Au début des années 1990, le documentaire Aux cœurs des ténèbres a été diffusé, grâce au remontage resté jusque là inachevé des prises effectuées par Eleanor Coppola sur place aux Philippines en 1976 et ’77. Curieusement, l’autrice n’en fait mention dans son Apocalypse Now Journal que dans la postface, omettant de surcroît de citer les noms des deux réalisateurs, Fax Bahr et George Hickenlooper, ayant ressuscité ce vieux projet. Son récit intime de ces deux années infernales pour son mari, pour elle et pour sa famille a vu la lumière publique dans la foulée.

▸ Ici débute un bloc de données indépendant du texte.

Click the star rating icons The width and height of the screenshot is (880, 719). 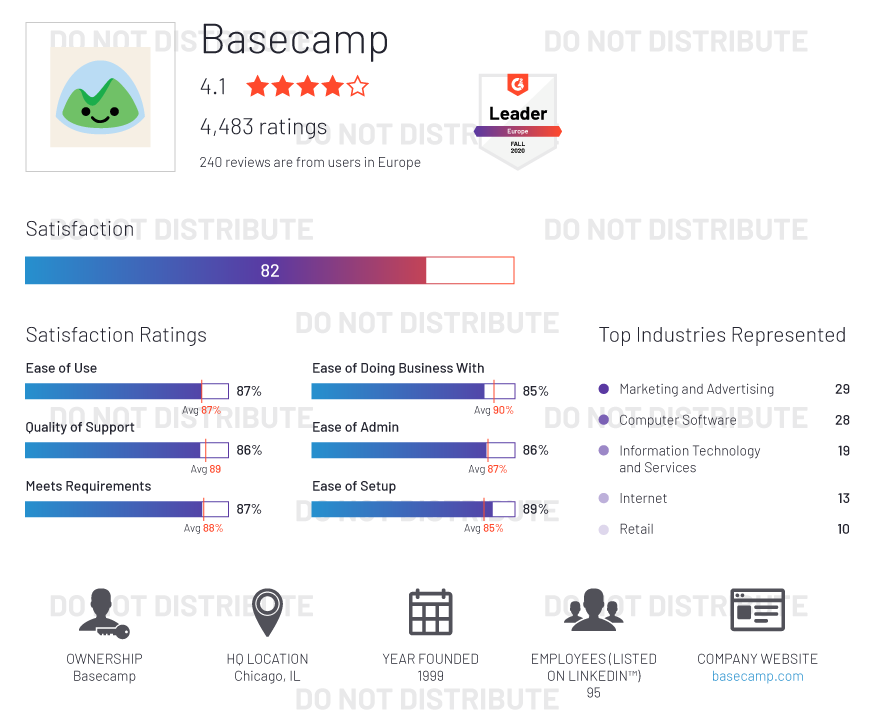pyautogui.click(x=307, y=87)
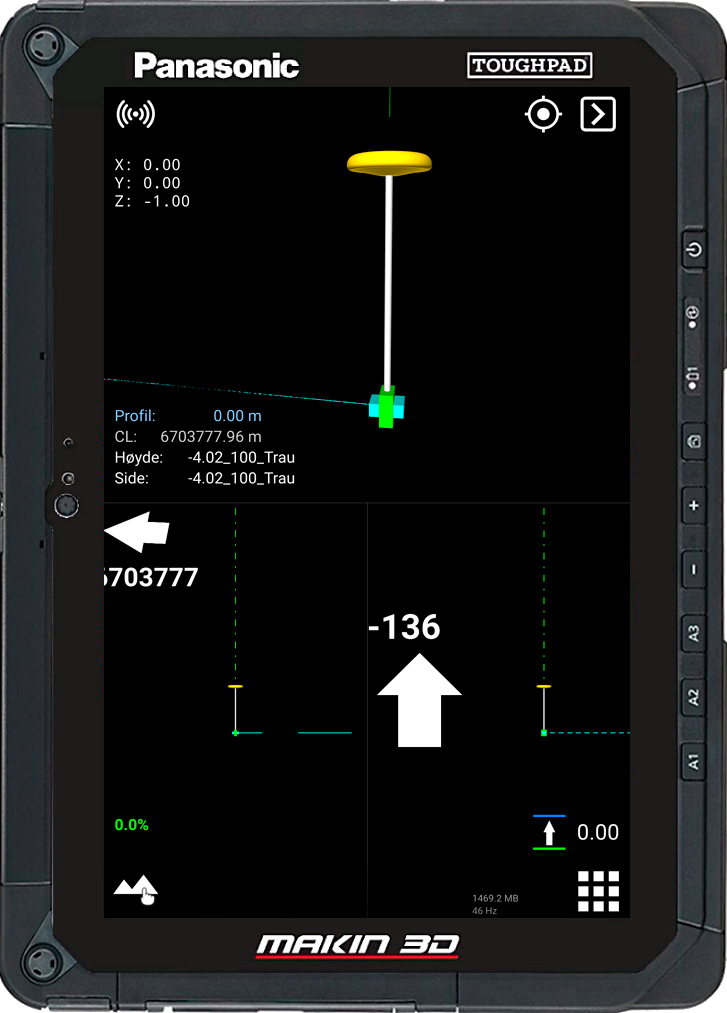Center the view with the target icon
The image size is (727, 1013).
pos(542,115)
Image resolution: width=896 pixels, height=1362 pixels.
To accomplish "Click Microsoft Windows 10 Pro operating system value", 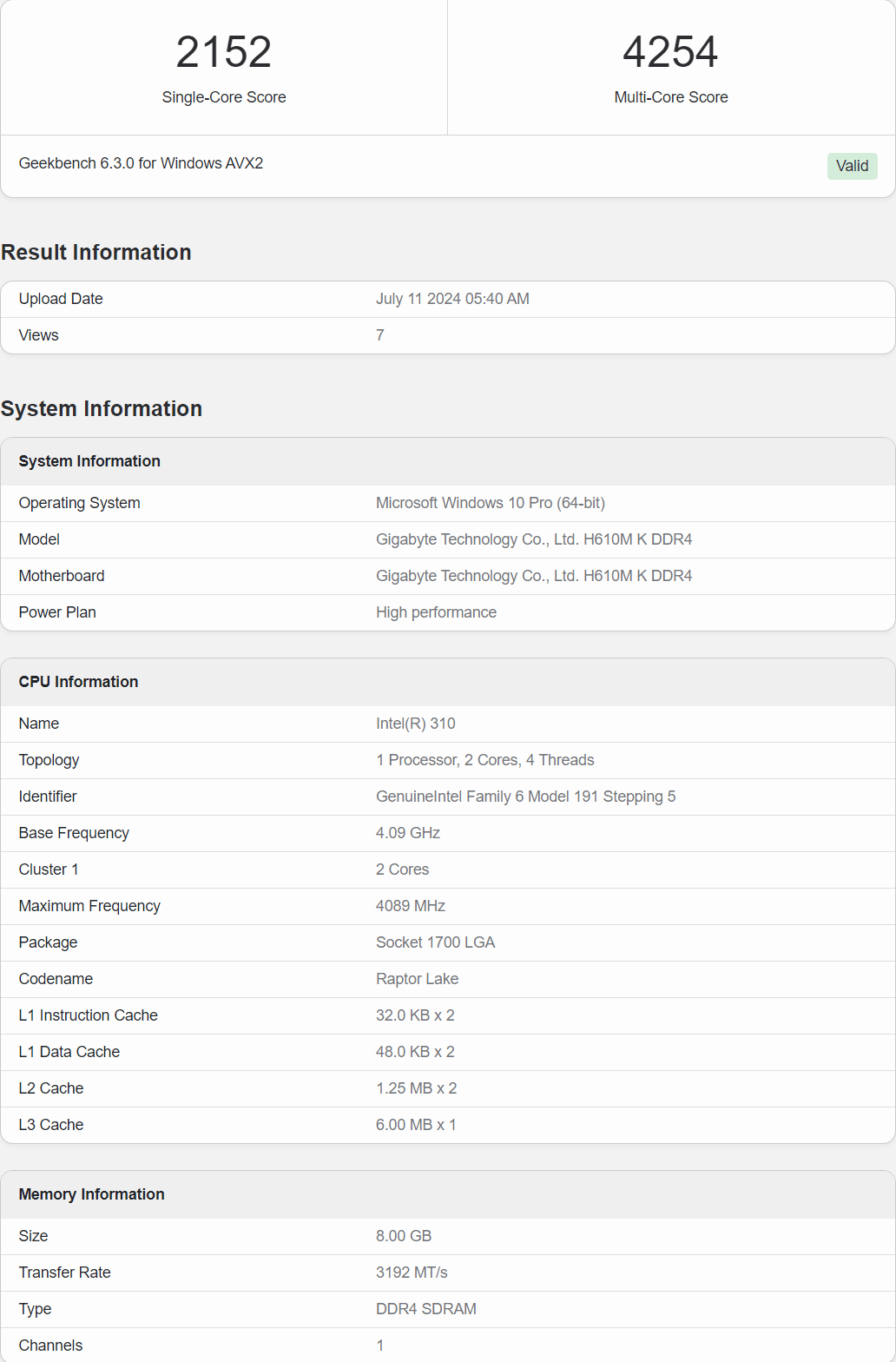I will tap(490, 503).
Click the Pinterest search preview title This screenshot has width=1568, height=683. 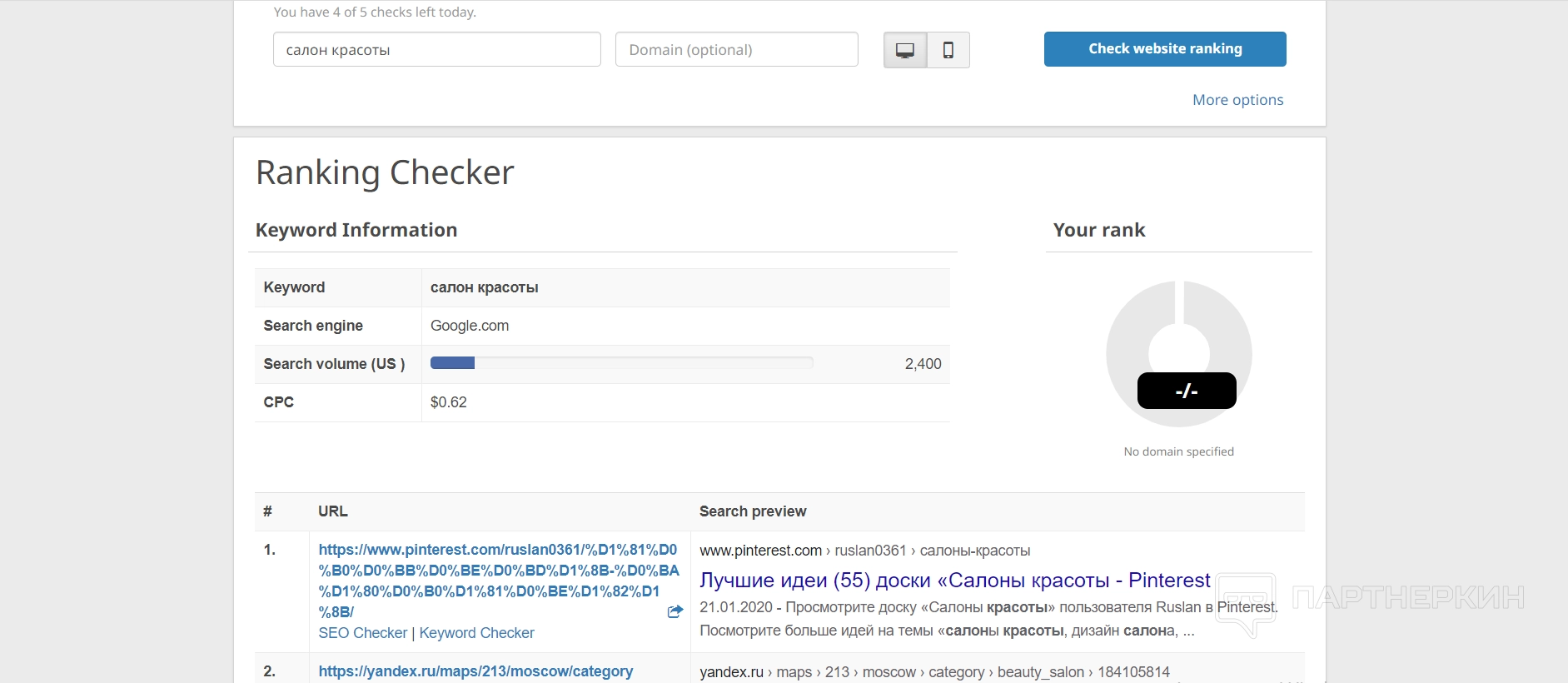954,581
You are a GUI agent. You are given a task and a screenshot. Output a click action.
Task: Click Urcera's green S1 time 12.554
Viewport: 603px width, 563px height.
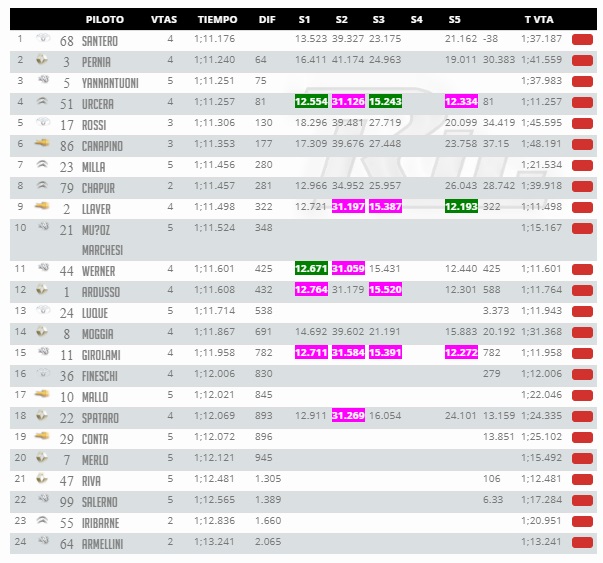pos(311,102)
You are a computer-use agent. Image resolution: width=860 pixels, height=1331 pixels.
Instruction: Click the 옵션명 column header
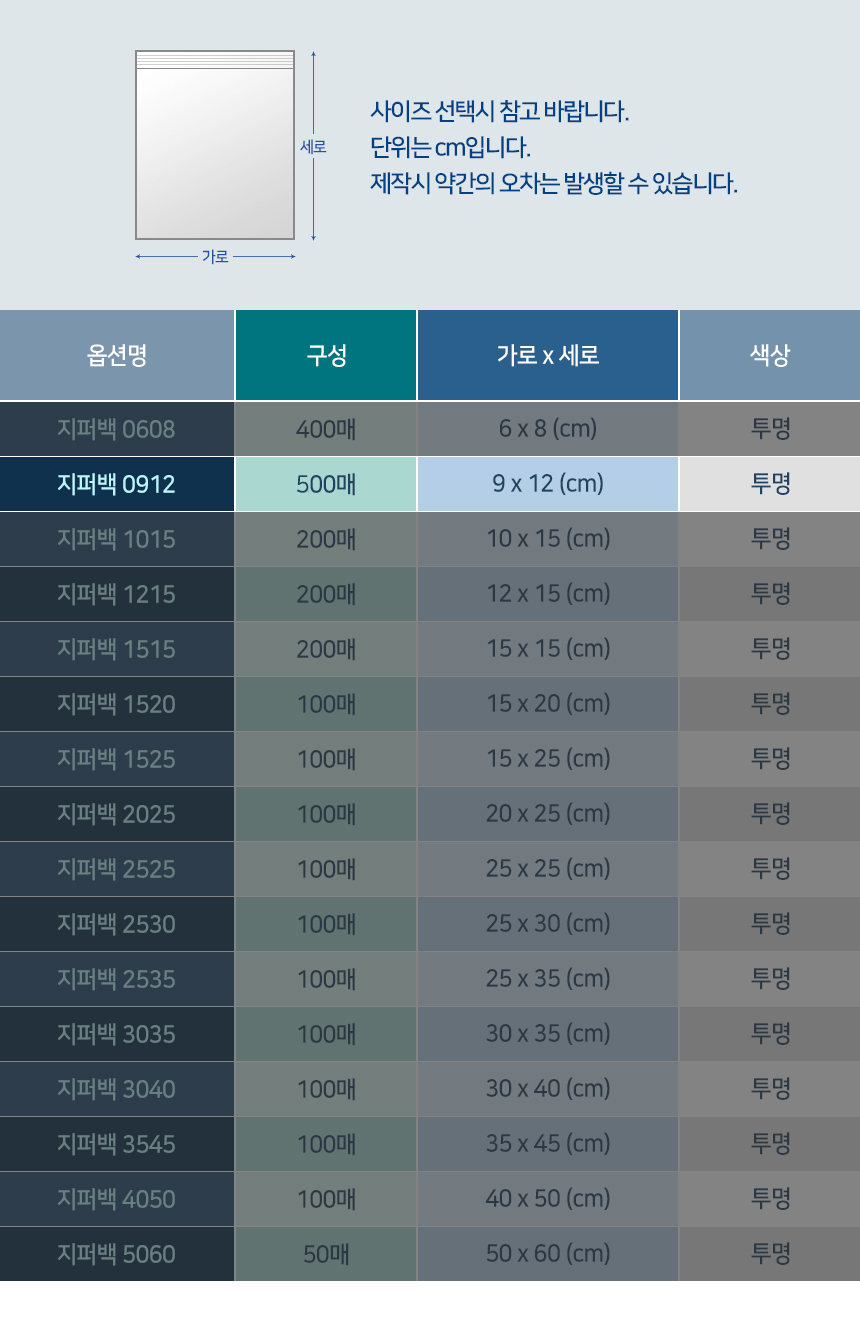point(117,355)
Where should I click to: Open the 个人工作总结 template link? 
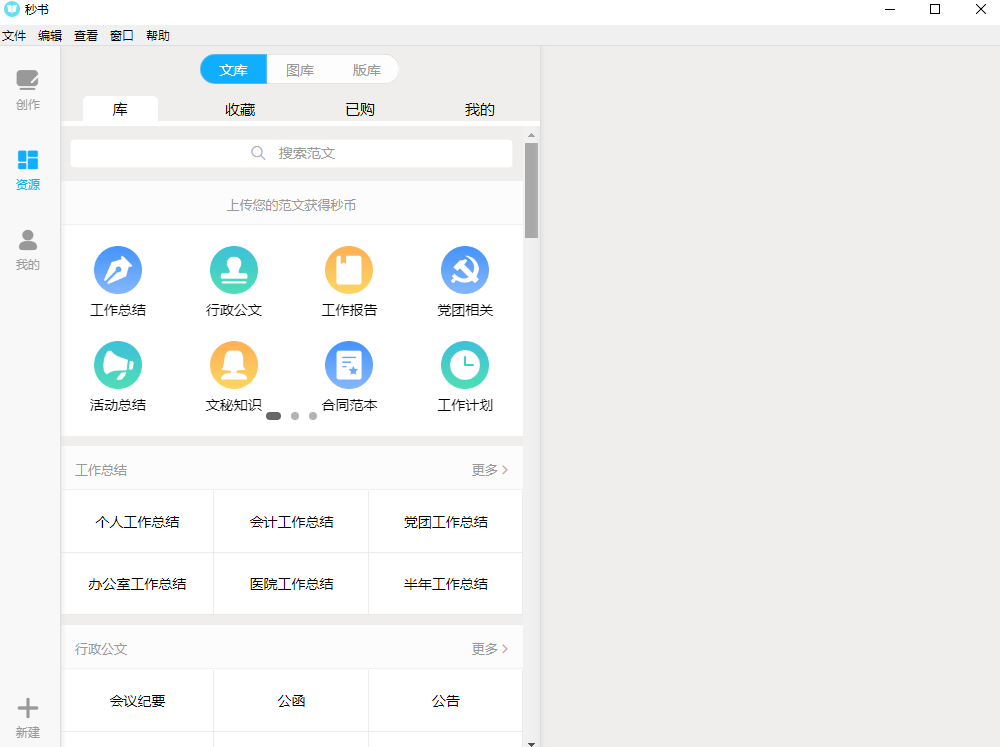tap(138, 522)
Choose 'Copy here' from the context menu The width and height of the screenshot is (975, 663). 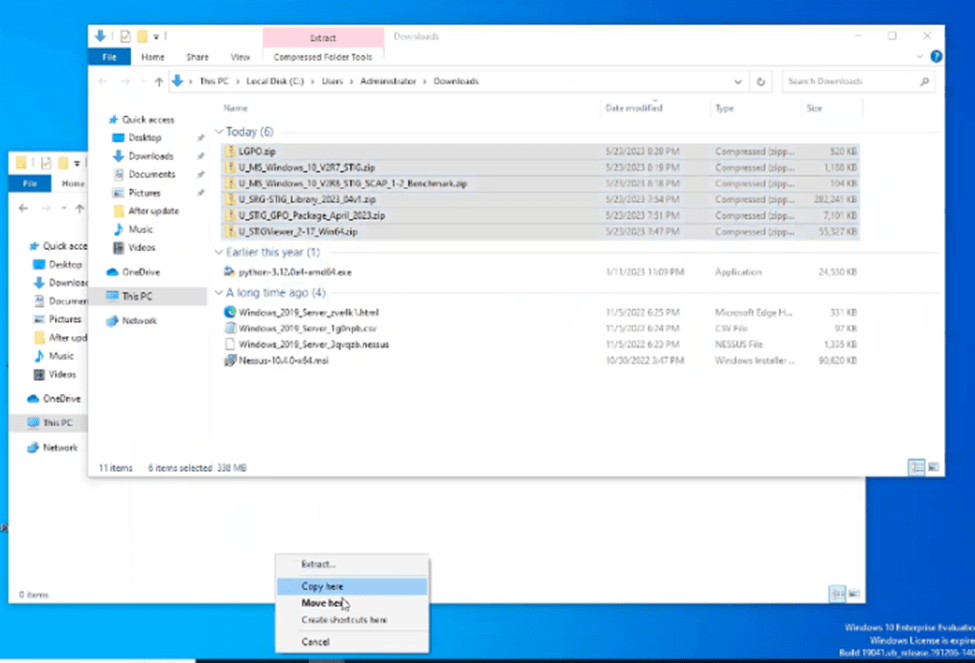323,586

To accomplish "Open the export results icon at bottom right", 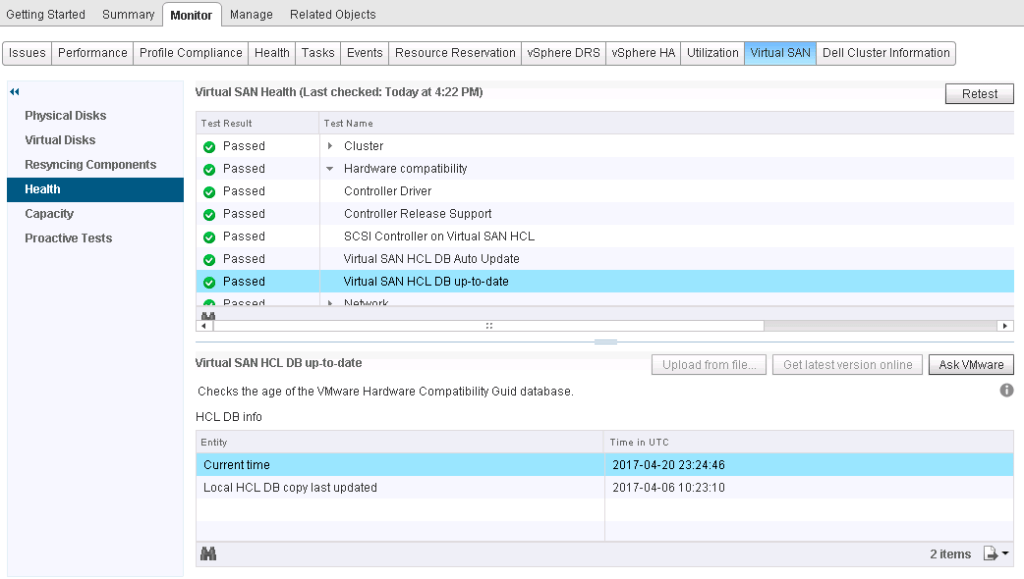I will pos(988,553).
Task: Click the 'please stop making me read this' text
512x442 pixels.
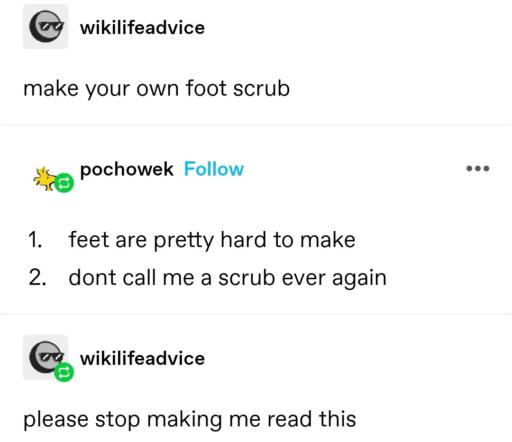Action: 190,419
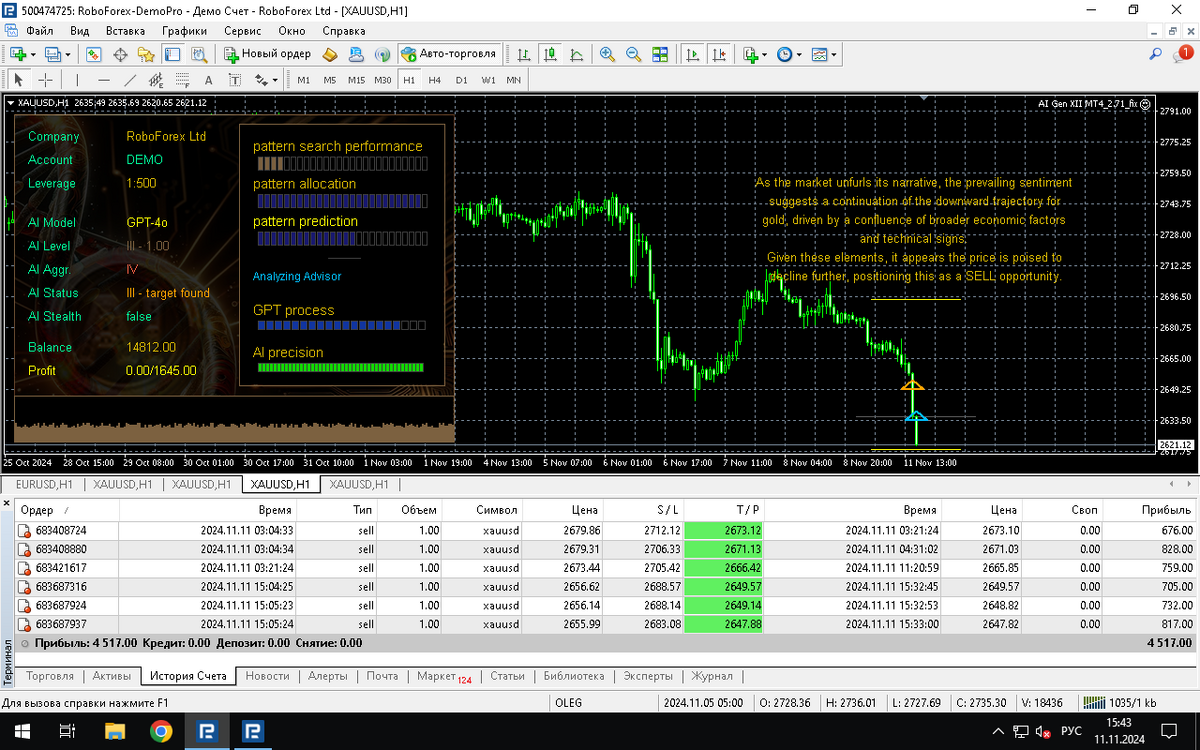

Il aura fallu attendre jusqu’en 2011, c’est-à-dire plus de trente ans après la Palme d’or attribuée au Festival de Cannes au chef-d’œuvre de Francis Ford Coppola, pour disposer enfin d’une traduction française. L’attente aura-t-elle valu la peine ? Oui et non, puisqu’autant le livre permet un accès privilégié aux coulisses d’un tournage ayant fait couler beaucoup d’encre en son temps, autant sa dernière partie se résume à une longue dispute conjugale, le processus créatif du montage se déroulant en dehors de la sphère d’influence de Eleanor Coppola.
Synopsis : Au printemps 1976, Eleanor Coppola, son mari Francis Ford Coppola et leurs trois enfants Gio, Roman et Sofia, s’envolent pour les Philippines, lieu de tournage d’Apocalypse Now. Alors que ce dernier n’est censé durer que quelques mois, divers problèmes logistiques et créatifs le font s’éterniser pendant près de deux années. Entre un typhon qui détruit l’ensemble des décors et la crise cardiaque de l’acteur principal Martin Sheen, le réalisateur adoubé par Hollywood grâce à son coup double de maître Le Parrain et Le Parrain Deuxième partie n’en est pas arrivé au bout de ses peines. Car le dépassement conséquent du budget l’oblige à engager sa fortune personnelle, afin de voir le tournage aboutir. Alors que son épouse le soutient d’abord corps et âme, le difficile processus créatif, fait de doutes et d’angoisses, finit par mettre également à rude épreuve leur couple.
On a chaud et on attend
Comme on disait à une époque infiniment plus sexiste que la nôtre : derrière chaque grand homme, il y a une grande femme. Cela n’est peut-être plus si vrai aujourd’hui, quand l’émancipation des femmes a accompli un chemin notable, la dernière victoire d’étape ayant été le mouvement MeToo. Cependant, il en reste des relents dans la répartition des rôles, telle que l’a vécu Eleanor Coppola dans les années ’70. Sa tâche dans cette machine gigantesque qu’était la production d’Apocalypse Now consistait à soutenir son mari, à s’occuper de ses trois enfants encore très jeunes à l’époque, ainsi qu’accessoirement à filmer un documentaire sur le tournage, au sort donc plutôt secondaire. Elle était parfaitement consciente de ce rôle d’observatrice et de fidèle soutien, auquel elle avait su répondre présente au cours du long et fatigant séjour en Asie.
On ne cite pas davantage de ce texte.